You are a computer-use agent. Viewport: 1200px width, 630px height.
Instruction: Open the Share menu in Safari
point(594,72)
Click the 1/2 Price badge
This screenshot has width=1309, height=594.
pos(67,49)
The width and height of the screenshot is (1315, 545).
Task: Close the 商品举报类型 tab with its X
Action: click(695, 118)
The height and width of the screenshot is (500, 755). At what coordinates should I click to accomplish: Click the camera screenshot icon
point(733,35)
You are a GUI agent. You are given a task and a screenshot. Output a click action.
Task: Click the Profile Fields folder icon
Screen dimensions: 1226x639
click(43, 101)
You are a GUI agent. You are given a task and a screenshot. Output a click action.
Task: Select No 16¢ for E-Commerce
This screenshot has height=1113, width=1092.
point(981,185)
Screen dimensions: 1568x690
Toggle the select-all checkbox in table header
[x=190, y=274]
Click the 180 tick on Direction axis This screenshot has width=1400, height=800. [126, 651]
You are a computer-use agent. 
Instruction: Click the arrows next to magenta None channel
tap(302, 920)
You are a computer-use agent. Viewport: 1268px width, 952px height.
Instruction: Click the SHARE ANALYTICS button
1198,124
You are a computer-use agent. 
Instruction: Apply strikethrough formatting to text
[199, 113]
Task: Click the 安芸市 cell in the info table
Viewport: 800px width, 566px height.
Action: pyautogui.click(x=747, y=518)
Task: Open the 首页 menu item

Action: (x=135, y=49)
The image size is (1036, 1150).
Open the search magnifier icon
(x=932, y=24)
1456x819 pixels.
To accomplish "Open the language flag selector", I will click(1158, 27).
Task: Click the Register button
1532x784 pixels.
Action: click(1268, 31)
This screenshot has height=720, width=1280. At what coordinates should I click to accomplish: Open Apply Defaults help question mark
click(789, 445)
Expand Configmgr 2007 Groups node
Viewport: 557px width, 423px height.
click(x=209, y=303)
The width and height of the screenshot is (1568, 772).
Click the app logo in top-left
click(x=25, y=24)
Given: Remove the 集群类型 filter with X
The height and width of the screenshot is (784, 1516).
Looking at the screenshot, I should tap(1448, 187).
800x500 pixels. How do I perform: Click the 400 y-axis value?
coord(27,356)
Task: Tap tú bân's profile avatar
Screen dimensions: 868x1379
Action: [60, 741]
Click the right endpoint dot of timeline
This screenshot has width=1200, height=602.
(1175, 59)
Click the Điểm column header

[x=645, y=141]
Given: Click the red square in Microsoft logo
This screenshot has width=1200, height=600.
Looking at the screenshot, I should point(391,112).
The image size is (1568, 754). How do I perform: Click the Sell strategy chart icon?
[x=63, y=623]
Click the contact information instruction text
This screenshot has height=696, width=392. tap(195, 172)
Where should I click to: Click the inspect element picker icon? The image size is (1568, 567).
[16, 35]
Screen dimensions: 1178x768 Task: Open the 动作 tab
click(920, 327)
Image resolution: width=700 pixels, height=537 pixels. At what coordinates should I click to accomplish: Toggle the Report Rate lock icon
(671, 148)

☆ ☆ ☆ ☆ ☆ ☆ ☆

Task statement:
Retype the entries word for word.

Exercise solution:
You are a computer-use agent. Viewport: 1200px width, 630px height.
Instruction: Open the Share menu in Safari
point(594,72)
Click the 1/2 Price badge
This screenshot has width=1309, height=594.
pos(67,49)
The width and height of the screenshot is (1315, 545).
Task: Close the 商品举报类型 tab with its X
Action: click(695, 118)
The height and width of the screenshot is (500, 755). At what coordinates should I click to accomplish: Click the camera screenshot icon
point(733,35)
You are a GUI agent. You are given a task and a screenshot. Output a click action.
Task: Click the Profile Fields folder icon
Screen dimensions: 1226x639
click(43, 101)
You are a GUI agent. You are given a task and a screenshot. Output a click action.
Task: Select No 16¢ for E-Commerce
This screenshot has height=1113, width=1092.
point(981,185)
Screen dimensions: 1568x690
Toggle the select-all checkbox in table header
[x=190, y=274]
Click the 180 tick on Direction axis This screenshot has width=1400, height=800. [126, 651]
You are a computer-use agent. 
Instruction: Click the arrows next to magenta None channel
tap(302, 920)
You are a computer-use agent. Viewport: 1268px width, 952px height.
Instruction: Click the SHARE ANALYTICS button
1198,124
You are a computer-use agent. 
Instruction: Apply strikethrough formatting to text
[199, 113]
Task: Click the 安芸市 cell in the info table
Viewport: 800px width, 566px height.
Action: pyautogui.click(x=747, y=518)
Task: Open the 首页 menu item

Action: (x=135, y=49)
The image size is (1036, 1150).
Open the search magnifier icon
(x=932, y=24)
1456x819 pixels.
To accomplish "Open the language flag selector", I will click(1158, 27).
Task: Click the Register button
1532x784 pixels.
Action: click(1268, 31)
This screenshot has height=720, width=1280. At what coordinates should I click to accomplish: Open Apply Defaults help question mark
click(789, 445)
Expand Configmgr 2007 Groups node
Viewport: 557px width, 423px height.
click(x=209, y=303)
The width and height of the screenshot is (1568, 772).
Click the app logo in top-left
click(x=25, y=24)
Given: Remove the 集群类型 filter with X
The height and width of the screenshot is (784, 1516).
Looking at the screenshot, I should tap(1448, 187).
800x500 pixels. How do I perform: Click the 400 y-axis value?
coord(27,356)
Task: Tap tú bân's profile avatar
Screen dimensions: 868x1379
Action: [60, 741]
Click the right endpoint dot of timeline
This screenshot has width=1200, height=602.
(1175, 59)
Click the Điểm column header

[x=645, y=141]
Given: Click the red square in Microsoft logo
This screenshot has width=1200, height=600.
Looking at the screenshot, I should point(391,112).
The image size is (1568, 754). How do I perform: Click the Sell strategy chart icon?
[x=63, y=623]
Click the contact information instruction text
This screenshot has height=696, width=392. tap(195, 172)
Where should I click to: Click the inspect element picker icon? The image size is (1568, 567).
[16, 35]
Screen dimensions: 1178x768 Task: Open the 动作 tab
click(920, 327)
Image resolution: width=700 pixels, height=537 pixels. At what coordinates should I click to accomplish: Toggle the Report Rate lock icon
(671, 148)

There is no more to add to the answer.